DataFrameReader is an interface to load a DataFrame from external sources.
You cannot create the DataFrameReader object, but you can access it through the “SparkSession.read” property.
DataFrameReader
The basic syntax to use the DataFrameReader is
data_frame = (spark.read.format(...)
.option("key", value)
.option("key", value)
.schema(...)
.load(...))
- format: “csv”, “txt”, “json”, “parquet”, etc.
- option: (“header”, { true | false }), (“inferSchema”, { true | false }) …

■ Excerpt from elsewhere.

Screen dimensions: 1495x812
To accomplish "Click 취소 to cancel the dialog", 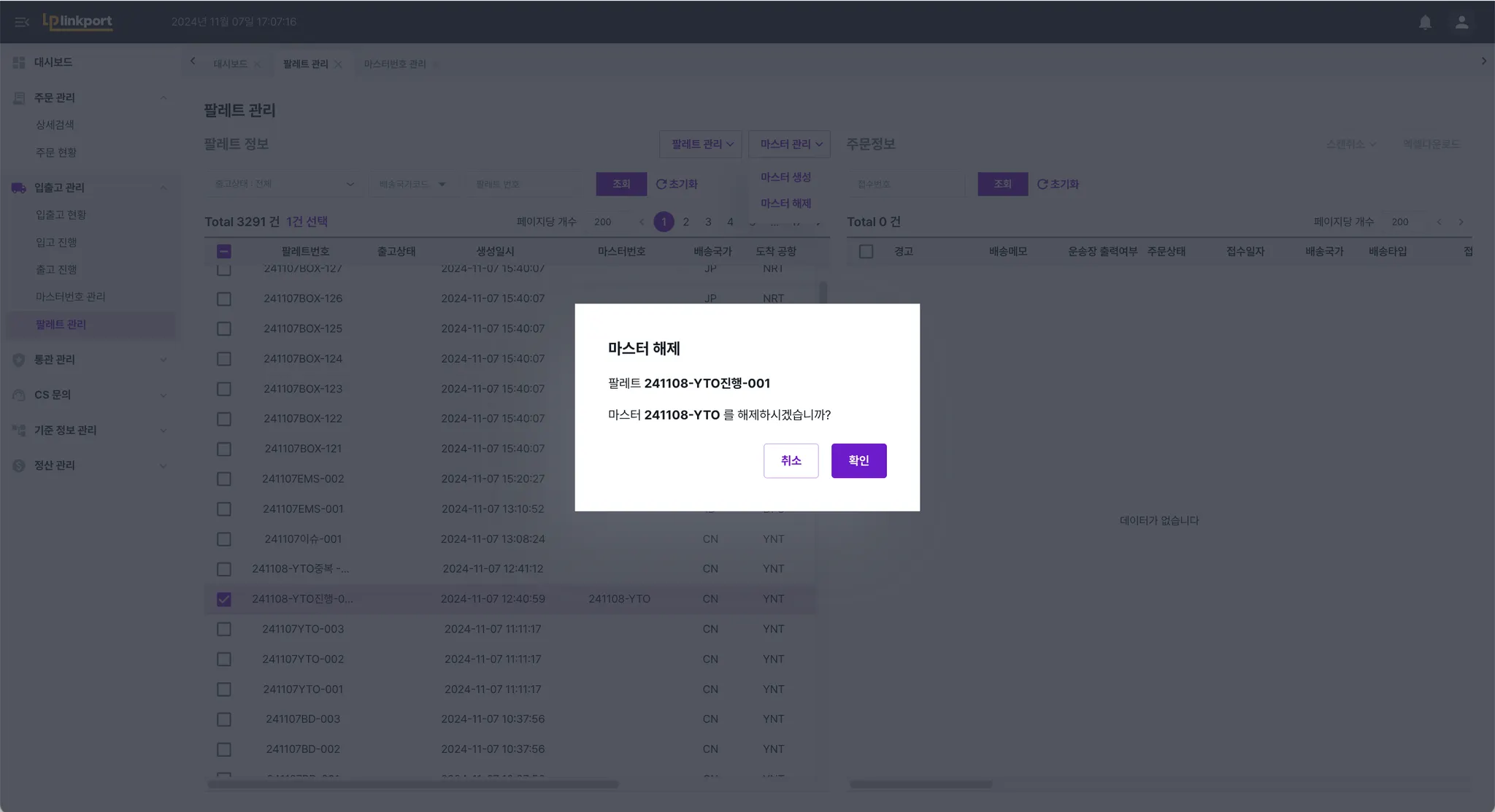I will point(791,460).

- schema: StructType object
- load: {path}
One of the interesting options is the “mode.” The mode has the following values:
- PERMISSIVE (default): allowing corrupt records during parsing
- FAILFAST: throwing an exception for a corrupted record
- DROPMALFORMED: ignoring all corrupted records
Data File
- Create a csv file with the following content.
firstName,lastName,age
Paul,Henderson,20
Grace,Carr,32
Julia,Jackson,14
Alexandra,May,43
Anna,Jones,NaN
Result
Python Application
from pyspark.sql import SparkSession
from pyspark.sql.types import *
if __name__ == "__main__":
spark = (SparkSession
.builder
.appName("dataframereader")
.getOrCreate())
data_file = "test/data/people-error.csv"
# schema
custom_schema = StructType([
StructField("firstName", StringType(), False),
StructField("lastName", StringType(), False),
StructField("age", IntegerType(), False)])
# DataFrameReader
dataFrameReader = spark.read
# PERMISSIVE - default
print ("=== PERMISSIVE ===")
df_permissive = (dataFrameReader.format("csv")
.option("mode", "PERMISSIVE")
.option("header", True)
.schema(custom_schema)
.load(data_file))
df_permissive.show()
# DROPMALFORMED
print ("=== DROPMALFORMED ===")
df_dropmalformed = (dataFrameReader.format("csv")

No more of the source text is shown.